Does Pleasingly Plump Mean Better Health?
Posted by ~Ray @ 2007-12-15 15:34:47
In the confusing jumble of studies on weight and health there’s been a particularly perplexing wrinkle. Why is it that being overweight doesn’t raise your overall risk of dying from disease but being obese or underweight does?
A published in JAMA this week sheds some lighten on the seeming paradox. Federal researchers combing health statistics collected from 2.3 million adults from 1971-2004 found that being overweight — having a (BMI) between 25 and 29.9 — increases risk of death from certain health conditions such as diabetes and kidney disease but not others such as cancer and heart disease. In some cases say. Alzheimer’s and Parkinson’s being slightly overweight may even defend you from death.
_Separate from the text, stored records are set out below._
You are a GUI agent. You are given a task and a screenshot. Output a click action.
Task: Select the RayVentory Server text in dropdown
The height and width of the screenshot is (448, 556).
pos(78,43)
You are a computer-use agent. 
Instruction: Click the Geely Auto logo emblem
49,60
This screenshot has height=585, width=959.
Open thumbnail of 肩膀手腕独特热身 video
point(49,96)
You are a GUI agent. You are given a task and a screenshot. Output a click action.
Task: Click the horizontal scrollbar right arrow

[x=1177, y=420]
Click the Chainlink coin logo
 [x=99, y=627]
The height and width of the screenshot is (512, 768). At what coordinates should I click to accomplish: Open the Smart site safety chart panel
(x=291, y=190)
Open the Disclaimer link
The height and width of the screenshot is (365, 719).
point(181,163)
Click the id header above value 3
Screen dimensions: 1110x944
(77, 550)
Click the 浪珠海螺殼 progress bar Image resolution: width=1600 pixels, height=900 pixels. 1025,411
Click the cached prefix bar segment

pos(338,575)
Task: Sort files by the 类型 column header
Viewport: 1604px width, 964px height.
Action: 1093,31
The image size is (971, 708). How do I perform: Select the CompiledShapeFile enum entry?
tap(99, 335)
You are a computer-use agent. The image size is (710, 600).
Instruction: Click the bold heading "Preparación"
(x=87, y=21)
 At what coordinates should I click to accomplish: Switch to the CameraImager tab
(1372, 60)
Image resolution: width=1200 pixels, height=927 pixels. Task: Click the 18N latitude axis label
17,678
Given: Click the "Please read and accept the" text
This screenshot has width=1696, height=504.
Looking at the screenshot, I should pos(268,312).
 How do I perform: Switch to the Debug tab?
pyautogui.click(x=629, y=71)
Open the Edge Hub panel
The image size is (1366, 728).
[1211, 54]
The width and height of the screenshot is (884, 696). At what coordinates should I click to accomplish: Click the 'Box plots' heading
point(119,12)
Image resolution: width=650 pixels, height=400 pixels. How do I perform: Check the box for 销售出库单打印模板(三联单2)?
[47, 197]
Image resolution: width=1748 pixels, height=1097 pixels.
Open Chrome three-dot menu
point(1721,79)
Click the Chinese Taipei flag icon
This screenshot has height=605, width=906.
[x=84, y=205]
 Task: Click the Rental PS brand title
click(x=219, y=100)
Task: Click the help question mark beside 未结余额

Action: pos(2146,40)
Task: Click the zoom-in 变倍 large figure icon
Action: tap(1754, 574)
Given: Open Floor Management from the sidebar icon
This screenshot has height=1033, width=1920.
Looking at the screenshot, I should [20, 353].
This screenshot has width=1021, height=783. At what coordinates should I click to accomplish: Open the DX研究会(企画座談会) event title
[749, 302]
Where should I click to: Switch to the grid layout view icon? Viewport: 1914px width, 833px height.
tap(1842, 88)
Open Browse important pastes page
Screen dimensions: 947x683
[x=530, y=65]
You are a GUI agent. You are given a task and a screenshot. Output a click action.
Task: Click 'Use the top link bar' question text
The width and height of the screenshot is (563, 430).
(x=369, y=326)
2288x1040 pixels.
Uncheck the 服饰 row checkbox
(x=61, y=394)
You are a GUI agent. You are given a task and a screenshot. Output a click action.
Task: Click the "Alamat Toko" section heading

On the other hand being obese having a BMI of over 30 or being underweight a BMI less than 18.5 is associated with a higher mortality evaluate.
bring about study author. Katherine Flegal a scientist at the CDC told the that “the relationship between fat and mortality is more complicated than we tend to evaluate.” Some experts like Steven Blair at the University of South Carolina says this means that being overweight is not as big a broach as we have made it out to be while others such as Walter Willett of Harvard accept the results are “rubbish.”
This debate is likely to act for a while. The Health Blog remembers back in the late 90s when the NIH changed the definition of being overweight from 27.8 to 25 to match international definitions and millions more Americans became overweight overnight. Might these results provoke another discussion of the definition?